The most striking reasons for specific decisions are clearly the belief in the need to remove the tumor entirely (as a justification for selection of surgery) and “lifestyle” as a reason for selecting brachytherapy. However, we found it interesting to note the gradual increase in the numbers of patients electing active surveillance over the time period of the study (from none of the patients enrolled in 2000 to about 25 percent of the patients enrolled in 2006). We have to assume that the counsel provided to patients at the time they were making their management choice gave a gradually increasing emphasis to the benefits of active surveillance over the 7-year period (which would reflect the increasing quality of the data demonstrating the benefits of active surveillance).

Anandadas et al. also compiled data on the “satisfaction” of a subset of 354 of their patients at 3 months, 1 year, and 2 years post-treatment. The value of these data is less compelling to us, however. Consumer satisfaction scores always tend to be high for the simple reason that, as humans, we are loath to admit that our initial decisions may have been faulty. Thus, when asked if they are “satisfied” with the cars they have purchased, drivers tend to be highly satisfied regardless of the quality of the car. We have to assume that the same is true of “satisfaction” with prostate cancer management decisions.

Perhaps more compelling are the data in answer to the question whether these patients would select the same form of treatment if they had to make the decision all over again. In considering these data it is important to note that patients who had progressive disease after first-line treatment were excluded because of the assumption that disease progression would have a negative influence on their response to this question.
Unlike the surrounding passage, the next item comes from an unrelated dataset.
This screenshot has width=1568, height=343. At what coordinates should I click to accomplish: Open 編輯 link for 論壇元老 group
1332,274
For what it is worth:

  • At 2 years of follow-up, 171/184 patients (92.9 percent) said they would choose the same treatment again.
  • The 13 patients who would not have chosen the same treatment were
    • One who originally chose active surveillance
    • Five who originally chose surgery
    • Seven who originally chose conformal beam radiation therapy
  • Patients who had elected brachytherapy were not asked this question.
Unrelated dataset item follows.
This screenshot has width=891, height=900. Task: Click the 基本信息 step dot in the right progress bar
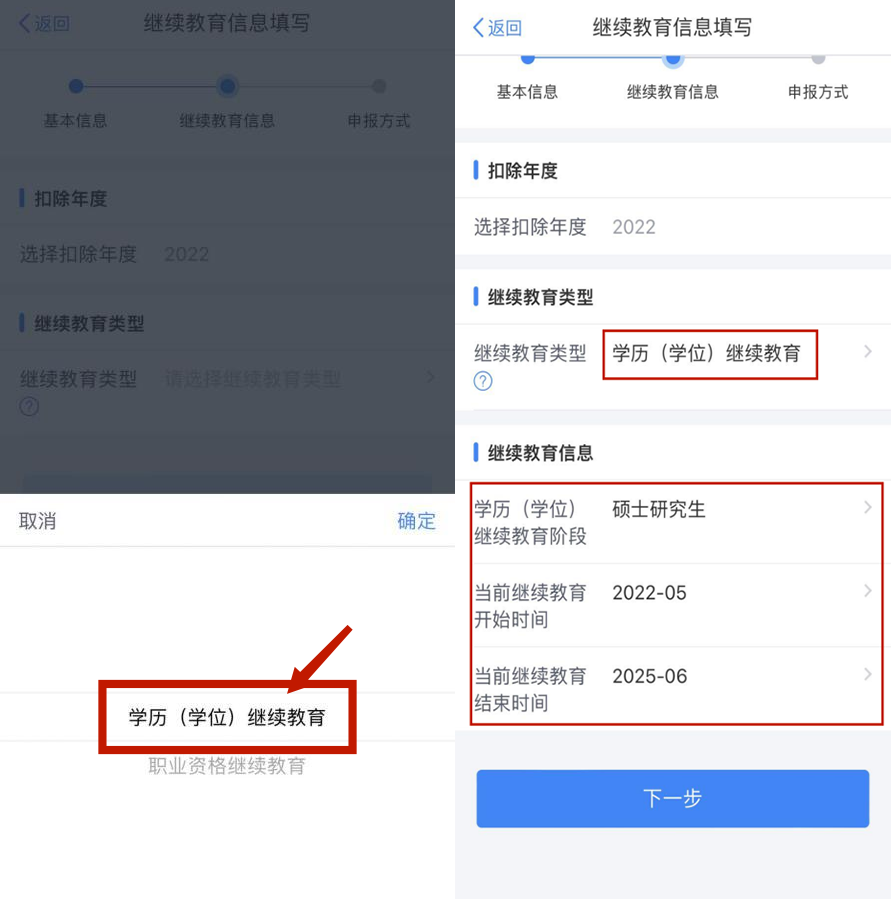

Taken as a whole, this paper provides some interesting insights into the patient decision process in the “modern” treatment era. It also offers us a model for larger prospective studies of this type in which more data can be collected over time. It should, however, be noted that there are a number of limitations to this study, of which the most apparent is that we do not know whether all patients were actually eligible for all of the management options that were theoretically on offer. It is safe to assume, for example, that a significant percentage of the patients were probably too young to be candidates for active surveillance (based on current protocols) and that at least some patients may not have been good candidates for surgery.

2 Responses

  1. Was a four-fraction and the new single-fraction HDR brachytherapy with all its advantages part of the survey?

  2. Well the new single-fraction option certainly wasn’t (because it wouldn’t have been available), and there is no suggestion in the actual paper that any form of brachytherapy other than conventional permanent seed implantation was used.